# Fast.ai : best vision models

*This is a reproduction of Jeremy Howards' notebook: ['The best vision models for fine tuning'](https://www.kaggle.com/code/jhoward/the-best-vision-models-for-fine-tuning/notebook) were I plugged in the results from my own model fine-tuning sweep runs.*

In [3]:
!pip install statsmodels >/dev/null 2>&1
!pip install fastai >/dev/null 2>&1
!pip install plotly >/dev/null 2>&1

## Introduction

In a recent notebook I tried to answer the question "[Which image models are best?](https://www.kaggle.com/code/jhoward/which-image-models-are-best)" This showed which models in Ross Wightman's [PyTorch Image Models](https://timm.fast.ai/) (*timm*) were the fastest and most accurate for training from scratch with Imagenet.

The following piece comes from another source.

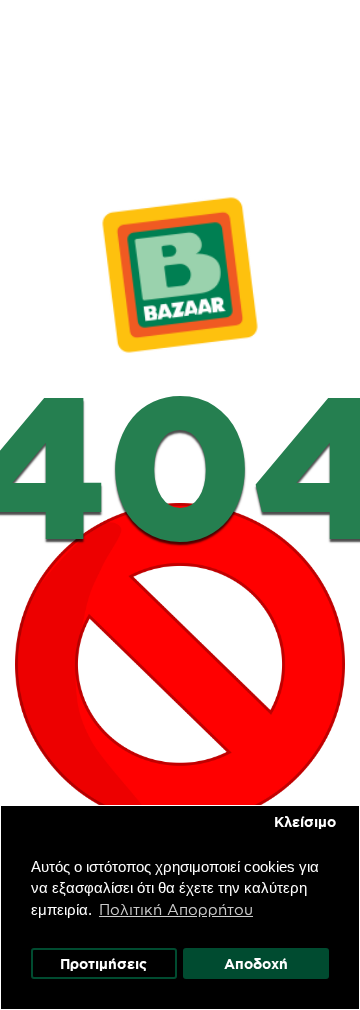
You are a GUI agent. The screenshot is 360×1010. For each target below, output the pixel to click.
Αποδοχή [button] (256, 964)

However, this is not what most of us use models for. Most of us fine-tune pretrained models. Therefore, what most of us really want to know is which models are the fastest and most accurate for fine-tuning. However, this analysis has not, to my knowledge, previously existed.

Therefore I teamed up with [Thomas Capelle](https://tcapelle.github.io/about/) of [Weights and Biases](https://wandb.ai/) to answer this question. In this notebook, I present our results.

## The analysis

There are two key dimensions on which datasets can vary when it comes to how well they fine-tune a model:

1. How similar they are to the pre-trained model's dataset
2. How large they are.

Therefore, we decided to test on two datasets that were very different on both of these axes. We tested pre-trained models that were trained on Imagenet, and tested fine-tuning on two different datasets:

1. The [Oxford IIT-Pet Dataset](https://www.robots.ox.ac.uk/~vgg/data/pets/), which is very similar to Imagenet. Imagenet contains many pictures of animals, and each picture is a photo in which the animal is the main subject. IIT-Pet contains nearly 15,000 images, that are also of this type.
2. The [Kaggle Planet](https://www.kaggle.com/c/planet-understanding-the-amazon-from-space/data) sample contains 1,000 satellite images of Earth. There are no images of this kind in Imagenet.

So these two datasets are of very different sizes, and very different in terms of their similarity to Imagenet. Furthermore, they have different types of labels - Planet is a multi-label problem, whereas IIT-Pet is a single label problem.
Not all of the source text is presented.